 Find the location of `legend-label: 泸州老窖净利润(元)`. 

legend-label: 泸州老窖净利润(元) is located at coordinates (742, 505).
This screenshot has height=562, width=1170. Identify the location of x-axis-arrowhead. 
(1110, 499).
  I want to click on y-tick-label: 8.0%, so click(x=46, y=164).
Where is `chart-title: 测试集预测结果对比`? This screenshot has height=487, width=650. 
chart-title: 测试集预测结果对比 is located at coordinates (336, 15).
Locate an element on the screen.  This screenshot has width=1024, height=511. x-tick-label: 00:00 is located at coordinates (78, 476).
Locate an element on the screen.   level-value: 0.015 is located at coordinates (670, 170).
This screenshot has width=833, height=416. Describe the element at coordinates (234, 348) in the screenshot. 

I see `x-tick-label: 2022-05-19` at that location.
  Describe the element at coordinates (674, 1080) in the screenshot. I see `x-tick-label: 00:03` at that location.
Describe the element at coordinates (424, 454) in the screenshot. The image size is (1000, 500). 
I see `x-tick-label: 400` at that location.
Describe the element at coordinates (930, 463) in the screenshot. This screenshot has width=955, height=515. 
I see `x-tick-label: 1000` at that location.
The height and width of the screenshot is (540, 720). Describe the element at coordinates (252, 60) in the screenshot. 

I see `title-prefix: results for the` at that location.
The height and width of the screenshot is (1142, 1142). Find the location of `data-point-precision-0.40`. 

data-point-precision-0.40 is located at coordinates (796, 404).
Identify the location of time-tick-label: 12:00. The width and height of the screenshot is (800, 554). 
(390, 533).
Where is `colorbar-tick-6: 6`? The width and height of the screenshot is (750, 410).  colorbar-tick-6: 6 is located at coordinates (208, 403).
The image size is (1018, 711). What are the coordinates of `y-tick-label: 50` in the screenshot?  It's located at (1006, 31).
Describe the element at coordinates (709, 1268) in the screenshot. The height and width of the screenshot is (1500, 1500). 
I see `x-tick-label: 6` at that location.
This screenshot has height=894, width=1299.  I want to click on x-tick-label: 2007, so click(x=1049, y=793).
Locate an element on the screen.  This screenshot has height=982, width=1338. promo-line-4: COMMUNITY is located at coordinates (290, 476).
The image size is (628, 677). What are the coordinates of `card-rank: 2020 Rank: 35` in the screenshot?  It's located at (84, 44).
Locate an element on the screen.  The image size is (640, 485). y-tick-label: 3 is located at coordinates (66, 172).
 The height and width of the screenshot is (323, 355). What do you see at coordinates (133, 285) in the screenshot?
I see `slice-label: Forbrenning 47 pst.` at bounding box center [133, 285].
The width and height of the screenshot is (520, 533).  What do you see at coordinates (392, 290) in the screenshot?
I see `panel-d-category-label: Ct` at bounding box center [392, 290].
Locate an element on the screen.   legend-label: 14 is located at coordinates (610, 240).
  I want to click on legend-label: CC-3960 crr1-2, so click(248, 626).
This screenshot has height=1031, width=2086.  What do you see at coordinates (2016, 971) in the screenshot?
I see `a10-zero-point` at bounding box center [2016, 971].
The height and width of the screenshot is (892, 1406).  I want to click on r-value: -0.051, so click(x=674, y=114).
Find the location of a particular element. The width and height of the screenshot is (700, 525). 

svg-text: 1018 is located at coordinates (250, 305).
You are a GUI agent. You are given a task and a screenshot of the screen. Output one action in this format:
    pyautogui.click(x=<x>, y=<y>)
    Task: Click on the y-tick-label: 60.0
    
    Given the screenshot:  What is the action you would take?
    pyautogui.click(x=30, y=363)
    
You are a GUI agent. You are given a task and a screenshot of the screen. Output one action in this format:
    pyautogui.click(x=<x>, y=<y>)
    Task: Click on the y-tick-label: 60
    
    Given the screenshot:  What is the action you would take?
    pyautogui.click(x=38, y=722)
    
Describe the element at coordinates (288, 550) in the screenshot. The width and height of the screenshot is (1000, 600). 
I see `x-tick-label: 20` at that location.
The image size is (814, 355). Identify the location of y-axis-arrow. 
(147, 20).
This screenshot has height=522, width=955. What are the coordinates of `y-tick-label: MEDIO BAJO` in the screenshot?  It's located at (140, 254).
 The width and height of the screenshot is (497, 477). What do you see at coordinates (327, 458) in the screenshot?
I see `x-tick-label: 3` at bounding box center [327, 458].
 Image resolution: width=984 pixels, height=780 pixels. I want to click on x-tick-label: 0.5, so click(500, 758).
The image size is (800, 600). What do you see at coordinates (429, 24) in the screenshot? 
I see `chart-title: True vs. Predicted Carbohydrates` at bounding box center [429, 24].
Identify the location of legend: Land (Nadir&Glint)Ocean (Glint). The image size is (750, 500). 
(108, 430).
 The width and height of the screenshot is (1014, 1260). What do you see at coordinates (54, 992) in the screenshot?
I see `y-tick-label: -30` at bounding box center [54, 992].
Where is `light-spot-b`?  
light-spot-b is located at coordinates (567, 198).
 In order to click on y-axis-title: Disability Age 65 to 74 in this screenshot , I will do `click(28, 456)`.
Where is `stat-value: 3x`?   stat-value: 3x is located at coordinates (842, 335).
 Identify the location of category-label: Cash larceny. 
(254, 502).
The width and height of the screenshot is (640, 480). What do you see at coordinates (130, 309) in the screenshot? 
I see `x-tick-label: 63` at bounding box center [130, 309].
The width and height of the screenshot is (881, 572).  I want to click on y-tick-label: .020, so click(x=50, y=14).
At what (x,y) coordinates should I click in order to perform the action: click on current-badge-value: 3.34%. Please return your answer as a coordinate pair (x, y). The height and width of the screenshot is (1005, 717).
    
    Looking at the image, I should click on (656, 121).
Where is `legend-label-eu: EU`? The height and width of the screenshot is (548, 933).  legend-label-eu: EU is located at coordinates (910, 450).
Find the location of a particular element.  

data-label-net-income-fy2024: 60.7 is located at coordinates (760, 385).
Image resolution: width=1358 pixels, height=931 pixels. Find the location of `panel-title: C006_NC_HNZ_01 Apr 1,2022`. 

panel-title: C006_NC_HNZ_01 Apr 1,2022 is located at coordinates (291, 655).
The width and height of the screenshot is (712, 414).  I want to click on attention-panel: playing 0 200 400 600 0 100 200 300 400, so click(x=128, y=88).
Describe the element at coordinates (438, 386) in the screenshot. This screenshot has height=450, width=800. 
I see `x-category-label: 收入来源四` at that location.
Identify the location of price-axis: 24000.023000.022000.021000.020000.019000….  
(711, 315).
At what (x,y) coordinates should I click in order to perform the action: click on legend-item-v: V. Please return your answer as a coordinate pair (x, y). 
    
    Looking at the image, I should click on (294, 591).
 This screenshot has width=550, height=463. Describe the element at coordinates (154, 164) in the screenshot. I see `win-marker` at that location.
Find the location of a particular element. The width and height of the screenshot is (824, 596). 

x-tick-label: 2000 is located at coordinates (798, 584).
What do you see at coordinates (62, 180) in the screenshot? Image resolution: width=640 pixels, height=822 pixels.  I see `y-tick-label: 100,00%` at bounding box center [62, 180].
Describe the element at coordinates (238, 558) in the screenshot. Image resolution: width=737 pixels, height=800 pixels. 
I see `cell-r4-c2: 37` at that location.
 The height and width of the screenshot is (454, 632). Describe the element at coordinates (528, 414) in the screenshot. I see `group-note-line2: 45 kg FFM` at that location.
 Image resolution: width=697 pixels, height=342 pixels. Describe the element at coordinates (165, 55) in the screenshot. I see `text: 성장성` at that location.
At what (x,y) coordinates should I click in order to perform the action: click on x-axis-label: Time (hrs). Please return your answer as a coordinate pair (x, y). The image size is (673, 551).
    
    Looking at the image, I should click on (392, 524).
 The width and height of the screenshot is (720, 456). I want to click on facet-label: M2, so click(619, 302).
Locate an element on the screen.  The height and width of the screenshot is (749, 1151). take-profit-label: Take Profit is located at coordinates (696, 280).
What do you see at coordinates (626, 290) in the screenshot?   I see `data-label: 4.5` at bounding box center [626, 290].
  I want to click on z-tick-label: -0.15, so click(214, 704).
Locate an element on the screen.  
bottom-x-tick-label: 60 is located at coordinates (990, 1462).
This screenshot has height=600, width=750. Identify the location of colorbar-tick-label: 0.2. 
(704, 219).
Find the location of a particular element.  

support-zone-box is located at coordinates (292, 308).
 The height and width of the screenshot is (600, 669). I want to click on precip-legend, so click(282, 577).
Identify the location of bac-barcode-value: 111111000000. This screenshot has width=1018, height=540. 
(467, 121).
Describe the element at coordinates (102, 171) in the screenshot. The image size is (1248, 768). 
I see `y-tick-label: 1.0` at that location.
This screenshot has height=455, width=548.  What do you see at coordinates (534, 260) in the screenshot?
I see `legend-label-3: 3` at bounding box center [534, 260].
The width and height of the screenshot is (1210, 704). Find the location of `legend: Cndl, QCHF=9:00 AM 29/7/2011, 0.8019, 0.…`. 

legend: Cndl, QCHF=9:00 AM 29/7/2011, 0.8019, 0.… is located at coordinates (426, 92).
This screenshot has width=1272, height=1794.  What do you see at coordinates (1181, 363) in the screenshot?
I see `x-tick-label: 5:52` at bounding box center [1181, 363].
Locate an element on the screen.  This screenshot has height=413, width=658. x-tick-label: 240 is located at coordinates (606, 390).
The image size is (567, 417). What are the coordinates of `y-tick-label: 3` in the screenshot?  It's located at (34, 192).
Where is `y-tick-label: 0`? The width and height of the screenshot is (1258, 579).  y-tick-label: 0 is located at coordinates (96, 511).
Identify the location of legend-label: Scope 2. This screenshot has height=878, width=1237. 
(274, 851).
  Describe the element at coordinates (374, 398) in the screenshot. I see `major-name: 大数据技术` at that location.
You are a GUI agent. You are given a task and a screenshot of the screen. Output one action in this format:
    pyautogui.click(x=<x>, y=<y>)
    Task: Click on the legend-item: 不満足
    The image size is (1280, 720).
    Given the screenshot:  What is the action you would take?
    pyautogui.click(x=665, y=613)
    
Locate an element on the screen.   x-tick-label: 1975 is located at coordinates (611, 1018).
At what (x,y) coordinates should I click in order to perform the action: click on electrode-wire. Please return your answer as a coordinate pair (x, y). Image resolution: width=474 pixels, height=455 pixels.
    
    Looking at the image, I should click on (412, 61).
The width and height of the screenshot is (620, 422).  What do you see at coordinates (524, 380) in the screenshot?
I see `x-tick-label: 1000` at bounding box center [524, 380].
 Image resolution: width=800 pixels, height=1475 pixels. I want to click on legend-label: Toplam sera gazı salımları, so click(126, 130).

········

◆ What this task involves ◆
Retype the stretch of lines from the one containing "The image size is (628, 677)." through the one containing "center [133, 285].", keeping every character unchanged.

◆ Finished exercise ◆
The image size is (628, 677). What are the coordinates of `card-rank: 2020 Rank: 35` in the screenshot?  It's located at (84, 44).
Locate an element on the screen.  The image size is (640, 485). y-tick-label: 3 is located at coordinates (66, 172).
 The height and width of the screenshot is (323, 355). What do you see at coordinates (133, 285) in the screenshot?
I see `slice-label: Forbrenning 47 pst.` at bounding box center [133, 285].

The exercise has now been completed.